Они прошли дальше; их колонны поглотило яркое солнце. Тогда приблизился еще один, — воин, весь в алом бархате. С золотой пуговицы на левом плече ниспадал плащ. На золотой груди грозила и кричала Медуза. Из-под золотого шлема выбивались кудри. Шлем был остроконечный, увитый арабесками и украшенный серебряным грифом.

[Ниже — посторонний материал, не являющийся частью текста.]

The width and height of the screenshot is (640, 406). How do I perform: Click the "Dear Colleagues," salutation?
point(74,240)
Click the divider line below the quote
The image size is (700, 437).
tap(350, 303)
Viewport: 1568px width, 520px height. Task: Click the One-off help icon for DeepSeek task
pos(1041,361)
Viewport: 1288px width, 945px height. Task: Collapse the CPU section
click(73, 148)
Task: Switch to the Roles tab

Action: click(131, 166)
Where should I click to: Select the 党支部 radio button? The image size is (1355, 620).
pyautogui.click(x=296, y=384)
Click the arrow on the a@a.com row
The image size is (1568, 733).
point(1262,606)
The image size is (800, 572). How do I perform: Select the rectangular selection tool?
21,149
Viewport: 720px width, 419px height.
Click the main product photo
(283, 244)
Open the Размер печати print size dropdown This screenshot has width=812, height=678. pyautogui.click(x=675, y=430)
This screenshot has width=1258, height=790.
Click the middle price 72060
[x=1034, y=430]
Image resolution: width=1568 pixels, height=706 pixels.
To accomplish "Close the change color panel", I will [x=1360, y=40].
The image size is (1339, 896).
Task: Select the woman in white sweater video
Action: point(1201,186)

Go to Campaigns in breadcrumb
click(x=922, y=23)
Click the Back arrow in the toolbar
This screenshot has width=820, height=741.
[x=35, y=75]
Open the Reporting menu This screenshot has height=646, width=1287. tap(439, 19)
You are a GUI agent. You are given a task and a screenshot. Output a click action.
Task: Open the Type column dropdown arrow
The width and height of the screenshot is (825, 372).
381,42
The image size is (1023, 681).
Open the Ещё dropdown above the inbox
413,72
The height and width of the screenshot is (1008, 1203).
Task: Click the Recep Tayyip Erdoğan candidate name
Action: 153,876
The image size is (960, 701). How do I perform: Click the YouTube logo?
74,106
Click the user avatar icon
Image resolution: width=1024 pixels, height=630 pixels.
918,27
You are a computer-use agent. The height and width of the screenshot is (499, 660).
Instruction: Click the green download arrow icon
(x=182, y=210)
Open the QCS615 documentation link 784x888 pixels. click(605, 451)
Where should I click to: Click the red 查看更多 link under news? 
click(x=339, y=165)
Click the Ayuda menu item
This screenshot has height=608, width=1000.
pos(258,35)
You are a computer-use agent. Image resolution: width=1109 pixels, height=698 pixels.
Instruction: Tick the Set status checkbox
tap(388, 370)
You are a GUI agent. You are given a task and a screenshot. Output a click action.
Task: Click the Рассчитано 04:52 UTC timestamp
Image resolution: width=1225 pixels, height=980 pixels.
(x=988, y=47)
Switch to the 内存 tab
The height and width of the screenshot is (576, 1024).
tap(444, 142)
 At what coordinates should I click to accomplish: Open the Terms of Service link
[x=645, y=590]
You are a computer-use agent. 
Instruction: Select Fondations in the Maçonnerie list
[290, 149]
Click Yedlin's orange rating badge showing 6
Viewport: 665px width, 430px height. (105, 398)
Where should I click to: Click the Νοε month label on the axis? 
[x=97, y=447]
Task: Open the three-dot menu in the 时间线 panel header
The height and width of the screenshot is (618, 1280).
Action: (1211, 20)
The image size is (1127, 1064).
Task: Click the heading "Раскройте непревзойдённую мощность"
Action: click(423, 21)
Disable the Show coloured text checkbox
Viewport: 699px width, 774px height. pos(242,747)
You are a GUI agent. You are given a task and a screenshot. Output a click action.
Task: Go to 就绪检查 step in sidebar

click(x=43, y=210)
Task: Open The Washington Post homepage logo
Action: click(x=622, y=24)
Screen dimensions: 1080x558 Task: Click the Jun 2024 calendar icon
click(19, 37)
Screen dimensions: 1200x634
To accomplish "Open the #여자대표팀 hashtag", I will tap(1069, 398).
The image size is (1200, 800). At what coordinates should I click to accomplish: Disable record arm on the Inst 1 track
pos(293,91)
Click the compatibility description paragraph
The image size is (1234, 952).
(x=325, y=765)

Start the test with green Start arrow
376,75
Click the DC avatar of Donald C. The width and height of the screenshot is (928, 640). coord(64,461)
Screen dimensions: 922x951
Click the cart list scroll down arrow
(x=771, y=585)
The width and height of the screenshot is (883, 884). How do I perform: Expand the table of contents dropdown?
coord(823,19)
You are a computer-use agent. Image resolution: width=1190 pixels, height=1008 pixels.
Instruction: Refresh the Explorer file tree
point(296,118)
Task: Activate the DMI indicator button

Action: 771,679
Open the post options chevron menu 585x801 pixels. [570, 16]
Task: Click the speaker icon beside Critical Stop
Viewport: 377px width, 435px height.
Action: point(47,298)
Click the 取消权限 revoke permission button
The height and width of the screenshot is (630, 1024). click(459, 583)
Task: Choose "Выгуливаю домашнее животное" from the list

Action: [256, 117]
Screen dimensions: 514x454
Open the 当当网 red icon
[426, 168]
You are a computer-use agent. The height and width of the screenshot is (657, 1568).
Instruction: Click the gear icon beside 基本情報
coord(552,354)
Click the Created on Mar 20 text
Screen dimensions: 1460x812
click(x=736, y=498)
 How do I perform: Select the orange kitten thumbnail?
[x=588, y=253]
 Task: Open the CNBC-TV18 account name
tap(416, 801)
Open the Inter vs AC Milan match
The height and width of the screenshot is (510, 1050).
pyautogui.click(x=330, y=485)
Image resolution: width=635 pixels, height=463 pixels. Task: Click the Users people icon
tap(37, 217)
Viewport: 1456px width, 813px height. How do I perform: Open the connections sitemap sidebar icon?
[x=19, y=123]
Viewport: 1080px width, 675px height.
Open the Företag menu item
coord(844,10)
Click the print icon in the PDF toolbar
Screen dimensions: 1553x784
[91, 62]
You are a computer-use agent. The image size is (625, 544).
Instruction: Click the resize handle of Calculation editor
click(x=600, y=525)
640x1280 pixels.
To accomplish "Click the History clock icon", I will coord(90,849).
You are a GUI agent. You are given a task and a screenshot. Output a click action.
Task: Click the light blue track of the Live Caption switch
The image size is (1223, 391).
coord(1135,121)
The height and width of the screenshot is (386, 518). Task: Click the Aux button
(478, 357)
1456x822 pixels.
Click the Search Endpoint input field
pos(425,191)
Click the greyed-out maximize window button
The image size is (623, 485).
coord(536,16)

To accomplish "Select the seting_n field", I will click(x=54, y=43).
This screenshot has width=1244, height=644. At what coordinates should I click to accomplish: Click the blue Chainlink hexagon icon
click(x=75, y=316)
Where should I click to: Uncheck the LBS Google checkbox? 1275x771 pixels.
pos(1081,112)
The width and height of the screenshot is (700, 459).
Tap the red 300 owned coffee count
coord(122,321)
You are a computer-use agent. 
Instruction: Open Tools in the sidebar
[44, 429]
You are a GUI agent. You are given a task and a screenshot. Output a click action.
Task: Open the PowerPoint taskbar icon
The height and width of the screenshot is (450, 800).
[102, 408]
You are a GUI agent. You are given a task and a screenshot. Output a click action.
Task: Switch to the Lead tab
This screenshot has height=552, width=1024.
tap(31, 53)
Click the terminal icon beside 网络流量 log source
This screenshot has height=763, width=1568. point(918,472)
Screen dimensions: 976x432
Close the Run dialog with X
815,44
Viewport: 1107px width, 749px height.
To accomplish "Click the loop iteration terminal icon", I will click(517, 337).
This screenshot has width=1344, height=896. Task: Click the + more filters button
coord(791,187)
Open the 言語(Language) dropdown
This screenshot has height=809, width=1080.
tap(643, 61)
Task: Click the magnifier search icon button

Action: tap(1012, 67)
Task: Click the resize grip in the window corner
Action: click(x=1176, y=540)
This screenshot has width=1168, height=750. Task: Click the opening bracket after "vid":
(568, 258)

Герцогиня ждала в узкой тени колонны, далеко оттуда, в конце площади. Она сделала два шага и вышла на свет. Вдруг далекий воин повернул к ней свое страшное лицо. Они узнали друг друга — Сансоне Асси, кондотьер республики, и его правнучка Виоланта. Он любил ее; у нее было то, чего он требовал от женщин: созревшее тело и ум, полный ясно очерченных образов. Она могла описать ему заранее картину — напоенную красками картину триумфа в память его победы над городом, которым он зверски овладел после многолетних хитростей. В античном шествии, где он был Марсом, она могла участвовать в качестве Афины Паллады, в шлеме и с дротиком.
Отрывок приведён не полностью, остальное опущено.